De leur côté, Les Echos (page 4) n'écartent pas l'idée que ce projet de loi de­vienne un "fourre-tout", car il couvre un champ large et que "beaucoup de parlementaires voudront l'amender". Le quotidien économique présente de manière pédagogique les mesures annoncées : tiers payant, cadre pour les salles de "shoot", mise en place d'un numéro unique pour le médecin de garde, relance du dossier médical partagé ou encore renforcement de la qua­lité nutritionnelle. "Touraine veut des logos sur les aliments", titrent Les Echos (page 4). La ministre de la Santé entend "simplifier l'étiquetage alimentaire" pour "rendre compréhensible l'information sur la qualité nutritionnelle des produits alimentaires industriels". Ainsi, des pastilles de cinq couleurs (du rouge au vert), "visibles sur la face avant des emballages" correspondraient à cinq classes de qualité nutritionnelle. Une initiative qui met "vent debout" les industriels de l'alimentaire.

Marisol Touraine devra donc désormais faire preuve de pédagogie sur son projet de loi avant et au moment de l'examen du texte au Parlement prévu début 2015. Dans un entretien au Monde (page 7), elle justifie les mesures annoncées, notamment sur le tiers payant. "Contrairement à ce que j'entends, (il) n'est pas contraignant pour les professionnels de santé et n'incite pas à la consommation de soins." En revanche, il constitue "une solution pour ceux qui ne se font pas soigner parce qu'ils ne peuvent avancer les frais", affirme-t-elle.

 

Bras de fer entre les banques mutualistes et l'ACPR

Pour les banques mutualistes, l'Autorité de contrôle prudentiel et de résolution (ACPR) "a décidé de maintenir sa position sur la gouvernance des établissements à conseil d'administration", affirment Les Echos (page 26). Ainsi, selon le quotidien économique, l'ACPR aurait décidé que les présidents des conseils d'administration "ne pourront plus exercer les fonctions de dirigeant “effectif” ou “responsable”".

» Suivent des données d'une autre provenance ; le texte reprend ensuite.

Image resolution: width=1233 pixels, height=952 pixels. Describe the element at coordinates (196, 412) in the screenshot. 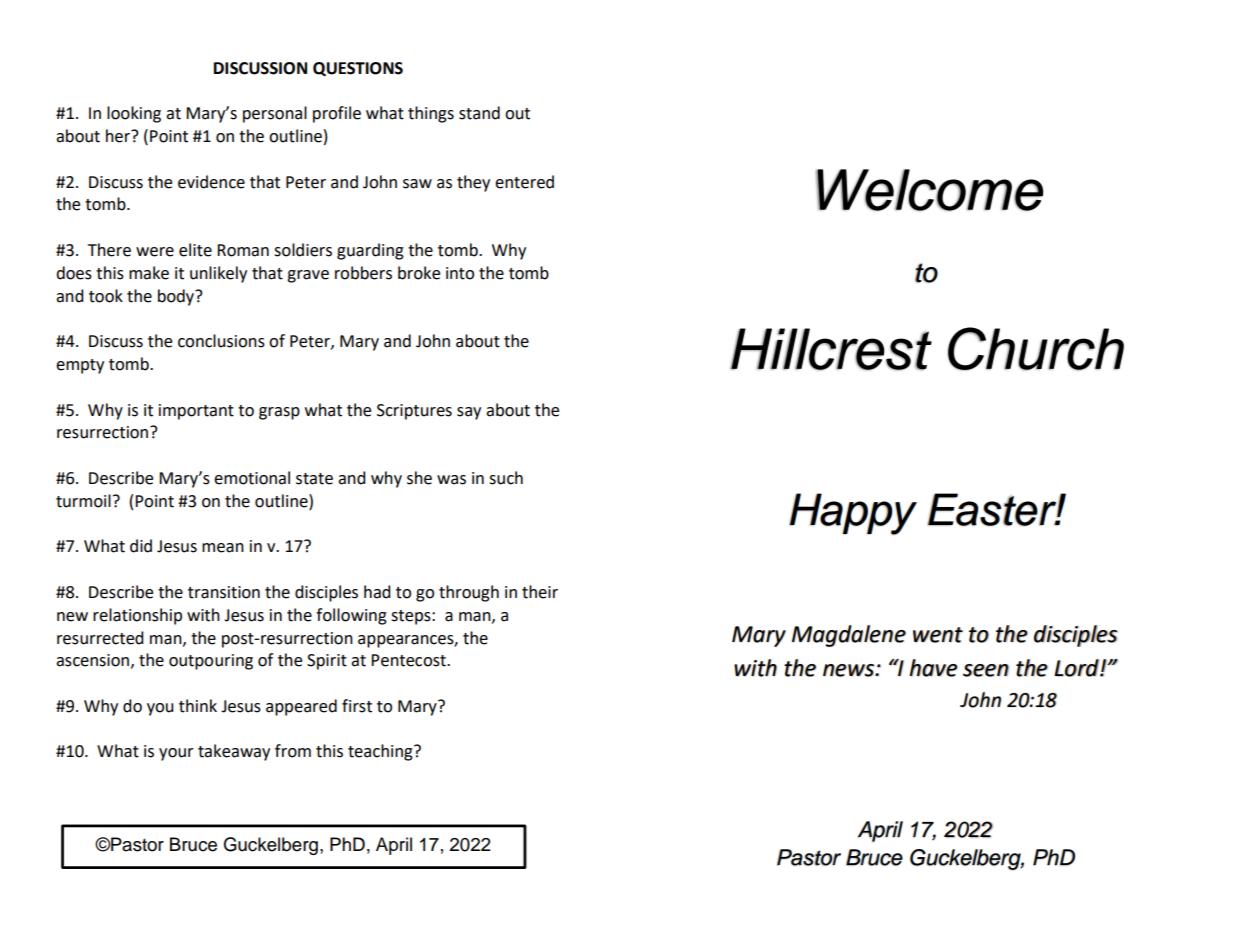

I see `important` at that location.
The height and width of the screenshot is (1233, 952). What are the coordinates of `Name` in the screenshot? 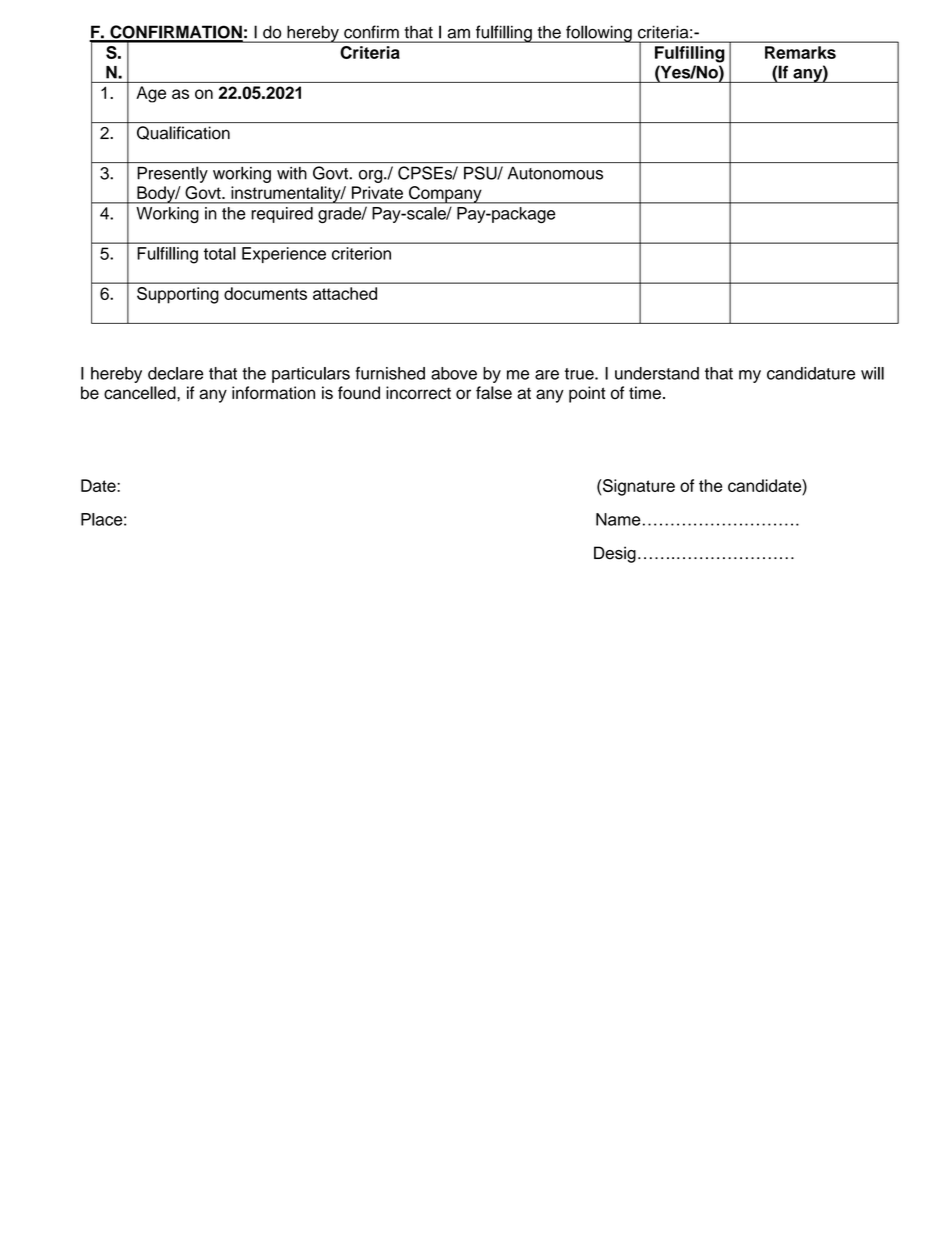 It's located at (618, 519).
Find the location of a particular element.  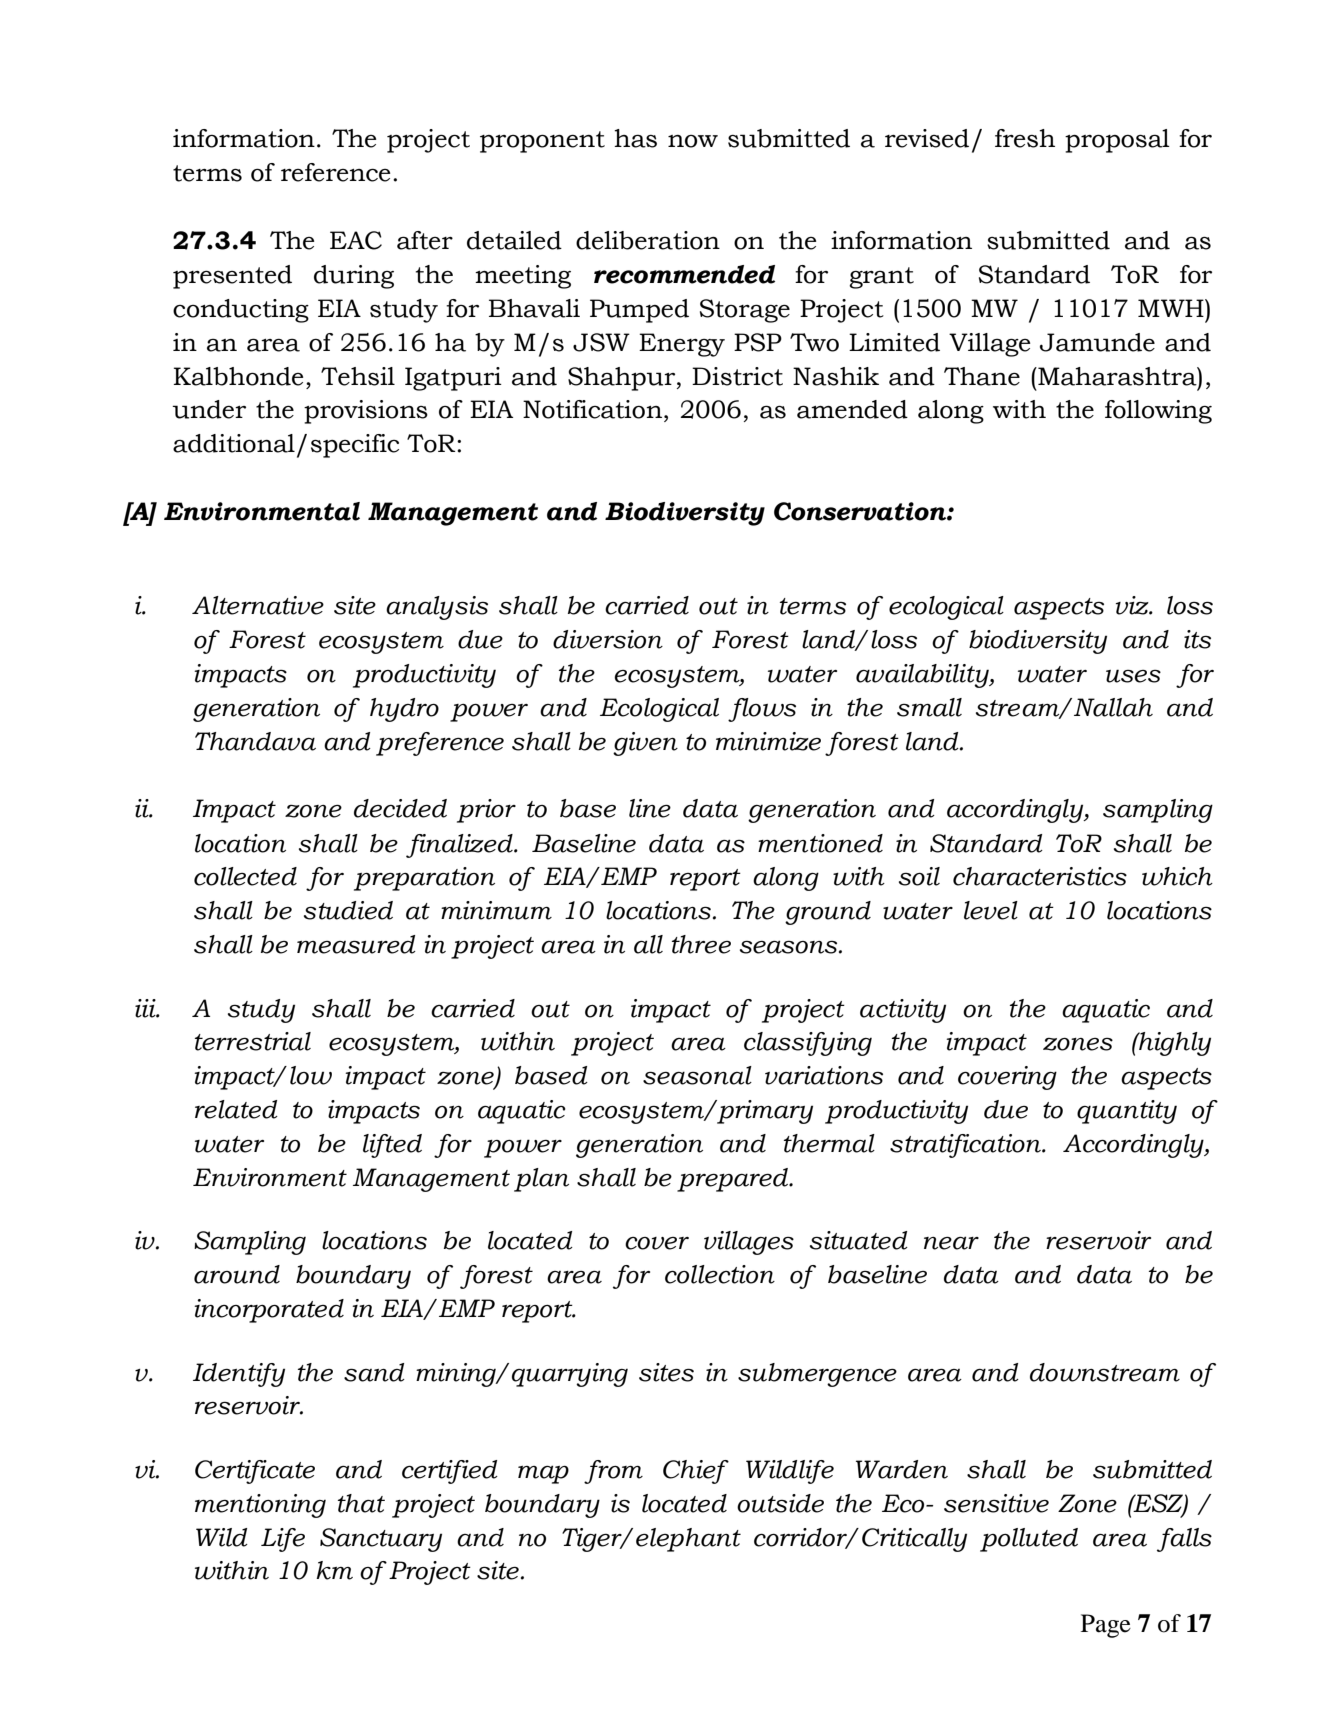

La réforme de la gouvernance de ces établissements est imposée par une directive européenne, mais l'interprétation qu'en fait l'ACPR suscite une opposition farouche de la sphère mutualiste. Selon le Code monétaire et financier, explique le quotidien économique, les établissements de crédits doivent être "dirigés par au moins deux dirigeants responsables". C'est le principe de "quatre yeux". Or, dans les banques mutualistes, il s'agit du directeur général et du président du conseil d'administration.
Suite à un recours des groupes mutualistes auprès de l'ACPR, celle-ci a estimé qu'"il n'y avait pas d'autre lecture possible de la directive européenne". Toutefois, poursuivent Les Echos, "pour montrer qu'elle ne cherche pas à affaiblir le président du conseil d'administration, l'ACPR devrait rappeler qu'il reste un interlocuteur privilégié et souligner l'importance de sa fonction de surveil­lance".